L'agence de presse Hirondelle, spécialisée sur le travail du TPIR, annonce dans un article du 22 mai 2008, que Félicien Kabuga, le fugitif le plus recherché par la juridiction chargée de juger les auteurs du génocide de 1994, résiderait en Norvège depuis le mois de mars de cette année.

Si cette information est vérifiée - et à l'heure d'écrire ces lignes, le 23 mai à midi, elle ne l'est pas - le scandale est énorme.

Voilà le principal financier du génocide, recherché depuis 14 ans, que les Suisses ont expulsé en 1994 au lieu de l'arrêté, réfugié au Kenya depuis de longues années, voilà un type dont la tête est mise à prix par les Etats-Unis, et qui résiderait paisiblement en Norvège depuis des mois et négocierait même se reddition avec le Rwanda!!!

Mais que fait donc la police (norvégienne)???

mardi 20 mai 2008

Note de lecture: They Would Never Hurt a Fly (Slavenka Drakulic)


Depuis la Croatie, où elle est née en 1949, jusqu’aux salles d’audiences du Tribunal pénal international pour l’ex-Yougoslavie (TPIY) à La Haye, la journaliste Slavenka Drakulic nous fait partager sa vision du conflit en Yougoslavie et de ses conséquences. Dans They would never hurt a fly (ils ne feraient pas de mal à une mouche), l’auteur nous raconte le conflit yougoslave à travers le point de vue de ses responsables. En y mêlant des éléments de sa vie personnelle, elle démontre que ces personnes, qui se sont rendues coupables des pires atrocités, étaient aussi des gens normaux, avec un passé commun.

Ainsi, elle dresse le portrait de Goran Jelisic, Radislav Krstic, Slobodan Milosevic et son épouse Mirjana Mira Markovic, ou encore ceux de Ratko Mladic, Radovan Karadzic et Biljana Plasvic, la première femme à avoir été condamnée par le TPIY mais également la première à avoir reconnu sa culpabilité. Chez tous ces ‘monstres’, elle révèle une part d’humanité qui amène le lecteur à se demander ce qu’il aurait fait dans une telle situation.
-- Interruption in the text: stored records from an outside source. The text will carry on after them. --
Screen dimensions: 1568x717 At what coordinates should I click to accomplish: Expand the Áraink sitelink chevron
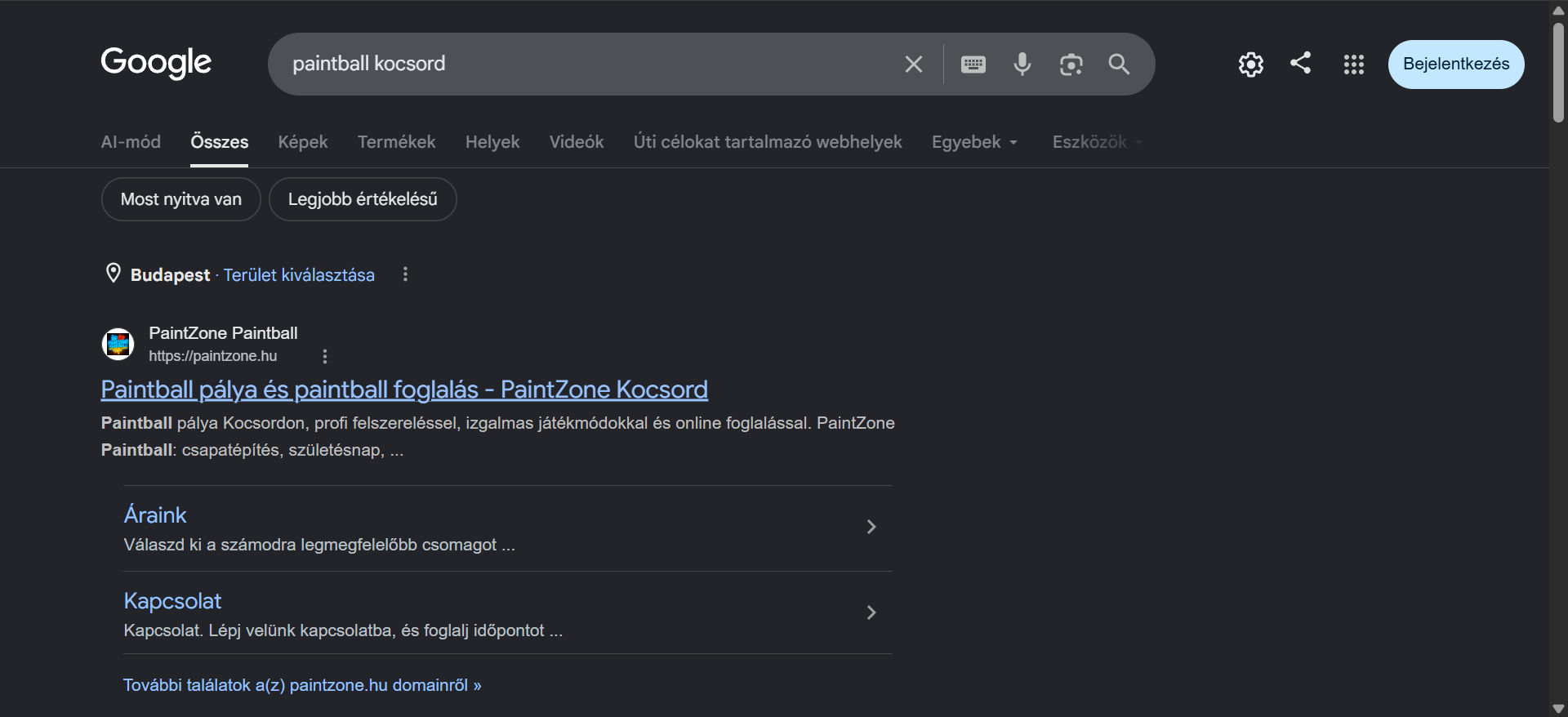pos(871,527)
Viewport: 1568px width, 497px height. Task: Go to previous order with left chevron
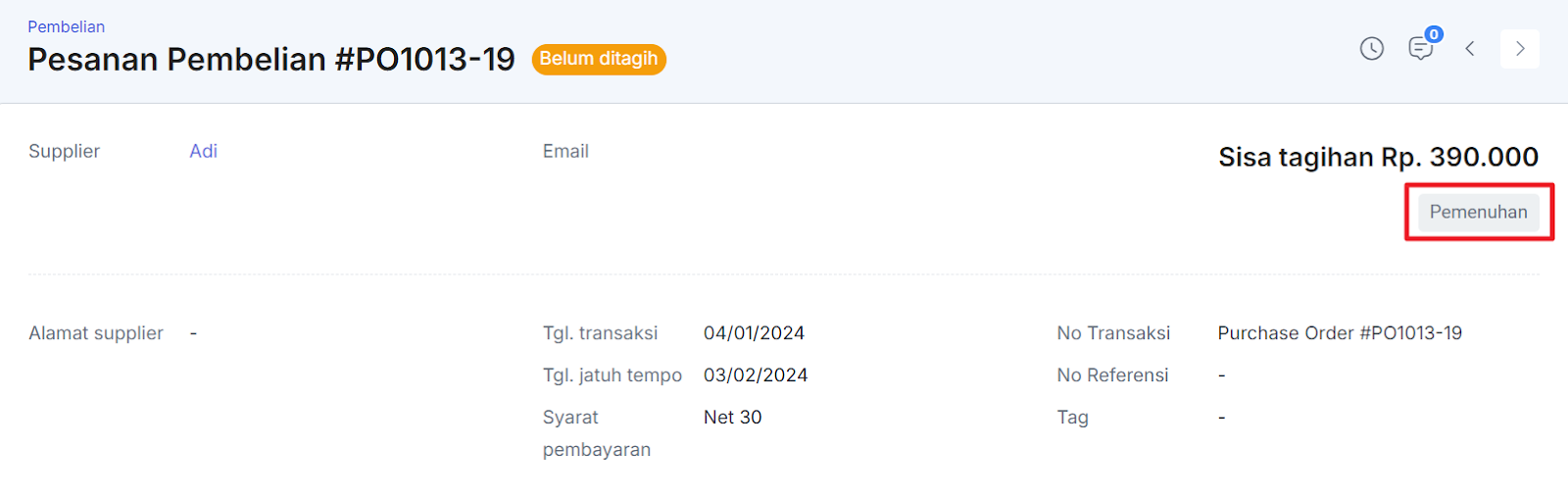[x=1470, y=48]
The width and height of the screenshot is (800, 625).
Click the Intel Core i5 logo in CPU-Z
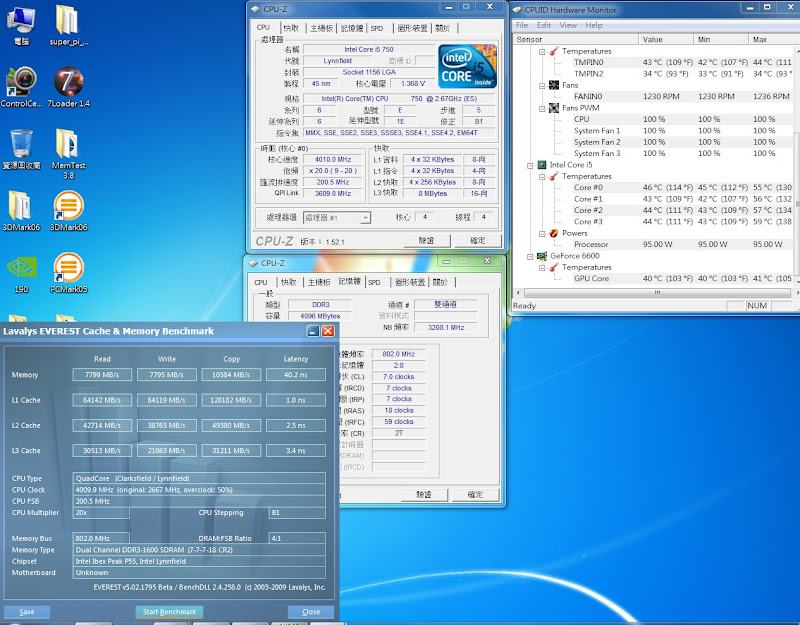pos(467,66)
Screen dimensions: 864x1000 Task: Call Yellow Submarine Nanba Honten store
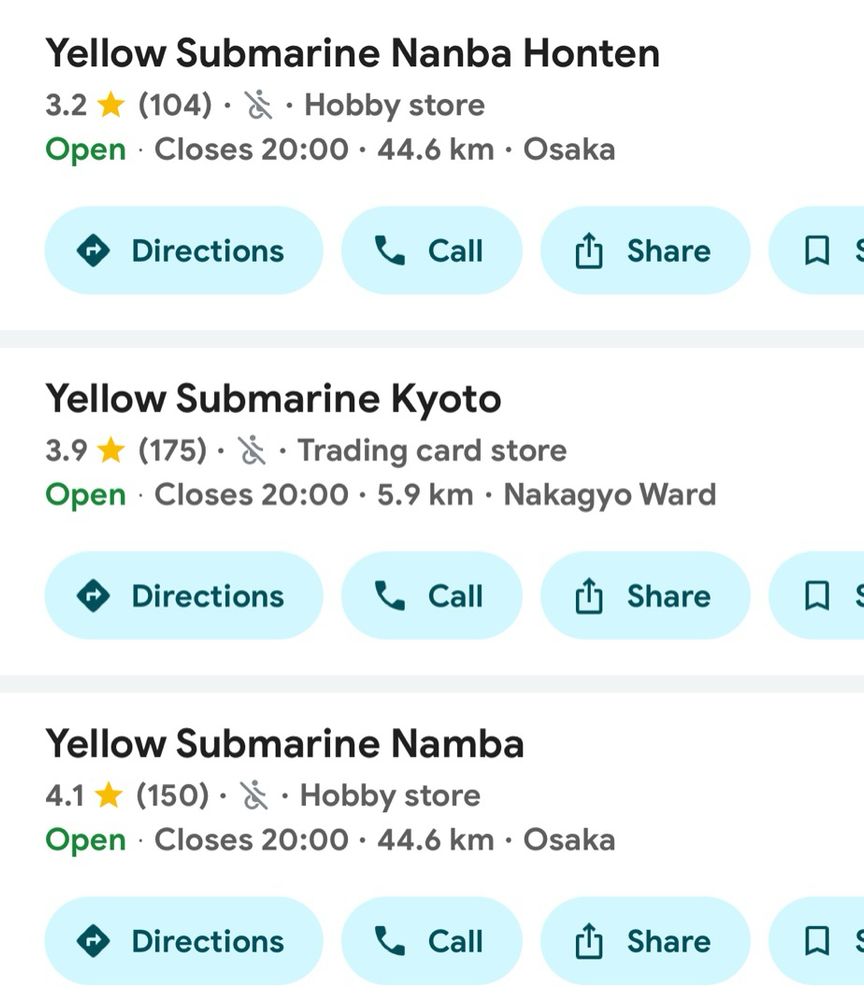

Ce questionnement se fait encore plus fort à la lecture du portrait de Drazen Erdemovic, un simple soldat qui, un beau jour, a reçu l’ordre d’exécuter des centaines d’inconnus. En décrivant la gestion de l’après-guerre par le gouvernement croate de Tudjman ou la manière dont est perçue la justice pénale internationale dans les Balkans où certains criminels de guerre sont encore acclamés comme des héros, l’auteur met en exergue les oppositions entre vérité et justice inhérentes à de tels conflits fratricides.

Dans cet ouvrage, Slavenka Drakulic souligne également l’importance des procès, tant pour ceux qui sont morts que pour ceux qui ont survécus. Elle rapporte la vision des victimes et des auteurs et les effets de la justice internationale sur ces personnes à travers des histoires très simples, accentuant ainsi la proximité entre celles-ci et le lecteur.

They would never hurt a fly, de Slavenka Drakulic (en anglais seulement) – Penguin Books, Réimpression (25 octobre 2007), 224 pages, 9€61.